A circuit element referred to as a balun is generally used to convert unbalanced transmission line inputs into one or more balanced transmission line outputs or vice versa. Baluns operating at low-frequency bands generally consist of a concentrated, constant component such as a transformer. Such low-frequency baluns often leverage ferrite and air coil transformer technology to achieve high performance and very broad bandwidth.
Trends in electronics, however, are generally toward ever increasing operational frequencies and bandwidths. Thus, baluns are being employed in various demanding applications often requiring high-frequency and/or wideband operation. For example, baluns are being incorporated in output stages of delta-sigma modulator direct digital synthesizers, Digital-to-Analog Converters (DACs), Analog-to-Digital Converters (ADCs), differential digital signaling, RF mixers, SAW filters, and antenna feeds. Such applications demand miniature, wide-bandwidth (wideband) baluns compatible with integrated circuits and capable of rejecting common mode energy from differential inputs or providing differential outputs lacking common mode energy.
At radio-wave frequencies (e.g., microwave) and higher it becomes increasingly difficult to fabricate broadband baluns having ferrite and air coil transformer, necessitating other techniques. Baluns that operate at such high-frequency bands generally consist of a distributed, constant component. Since most of these baluns each of which consists of a distributed, constant component include a quarter-wavelength matching element or are transformers whose size is determined according to usable wavelengths, a disadvantage to them is that their frequency bands are fundamentally narrow.
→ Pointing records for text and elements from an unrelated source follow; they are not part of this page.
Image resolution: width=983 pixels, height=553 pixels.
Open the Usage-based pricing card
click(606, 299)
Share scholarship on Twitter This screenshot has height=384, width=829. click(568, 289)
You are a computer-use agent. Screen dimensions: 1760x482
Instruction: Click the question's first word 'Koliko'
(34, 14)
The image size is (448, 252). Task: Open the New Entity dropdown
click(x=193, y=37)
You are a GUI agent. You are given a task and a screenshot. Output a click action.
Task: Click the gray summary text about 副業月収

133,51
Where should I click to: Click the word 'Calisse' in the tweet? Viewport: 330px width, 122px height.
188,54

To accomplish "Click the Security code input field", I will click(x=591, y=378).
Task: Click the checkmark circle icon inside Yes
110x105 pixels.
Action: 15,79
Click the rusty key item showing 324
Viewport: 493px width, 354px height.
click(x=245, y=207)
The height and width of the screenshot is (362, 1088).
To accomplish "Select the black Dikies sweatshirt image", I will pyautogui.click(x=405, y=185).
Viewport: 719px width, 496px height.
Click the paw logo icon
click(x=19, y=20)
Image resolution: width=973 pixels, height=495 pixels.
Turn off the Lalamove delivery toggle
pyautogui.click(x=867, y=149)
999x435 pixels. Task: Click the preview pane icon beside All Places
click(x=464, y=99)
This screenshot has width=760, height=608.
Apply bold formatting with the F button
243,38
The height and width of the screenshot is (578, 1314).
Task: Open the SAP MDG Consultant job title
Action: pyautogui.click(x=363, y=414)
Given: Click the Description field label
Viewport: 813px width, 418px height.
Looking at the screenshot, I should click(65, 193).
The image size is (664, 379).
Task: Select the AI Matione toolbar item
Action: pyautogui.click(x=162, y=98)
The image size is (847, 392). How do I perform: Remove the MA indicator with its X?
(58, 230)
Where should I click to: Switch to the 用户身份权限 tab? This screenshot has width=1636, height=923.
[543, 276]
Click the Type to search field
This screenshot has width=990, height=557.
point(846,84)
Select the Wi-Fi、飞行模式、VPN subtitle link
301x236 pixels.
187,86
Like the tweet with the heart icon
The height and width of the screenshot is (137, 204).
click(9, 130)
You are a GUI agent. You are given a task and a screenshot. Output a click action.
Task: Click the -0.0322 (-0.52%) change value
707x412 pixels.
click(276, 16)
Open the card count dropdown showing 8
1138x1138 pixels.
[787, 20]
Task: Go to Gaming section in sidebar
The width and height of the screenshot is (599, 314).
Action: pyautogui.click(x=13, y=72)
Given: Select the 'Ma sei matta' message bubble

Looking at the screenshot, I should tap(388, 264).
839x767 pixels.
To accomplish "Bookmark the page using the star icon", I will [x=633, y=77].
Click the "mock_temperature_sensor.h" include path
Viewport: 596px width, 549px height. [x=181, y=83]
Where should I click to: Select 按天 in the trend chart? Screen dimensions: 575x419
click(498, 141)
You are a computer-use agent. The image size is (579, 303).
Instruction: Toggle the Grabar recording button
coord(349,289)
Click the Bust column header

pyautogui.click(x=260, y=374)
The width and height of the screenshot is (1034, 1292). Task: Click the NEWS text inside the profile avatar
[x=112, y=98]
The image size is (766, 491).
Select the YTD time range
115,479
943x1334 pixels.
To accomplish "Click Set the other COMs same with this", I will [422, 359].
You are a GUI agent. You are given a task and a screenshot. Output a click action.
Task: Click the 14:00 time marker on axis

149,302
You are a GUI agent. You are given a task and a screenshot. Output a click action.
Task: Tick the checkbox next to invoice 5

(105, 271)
Moreover, such high frequency signals (e.g., RF, microwave, millimeter wave) typically rely on single-ended and unbalanced anti-phase signals, rather than balanced differential signals. Namely, a signal is driven with reference to a ground. Such single-ended signals may be beneficial in controlling electromagnetic interference (consider high-frequency transmission lines, such as coaxial cable, in which an outer conductor is grounded). Unfortunately, such structures are not well suited to accommodate balanced differential signals, which are necessarily isolated from ground.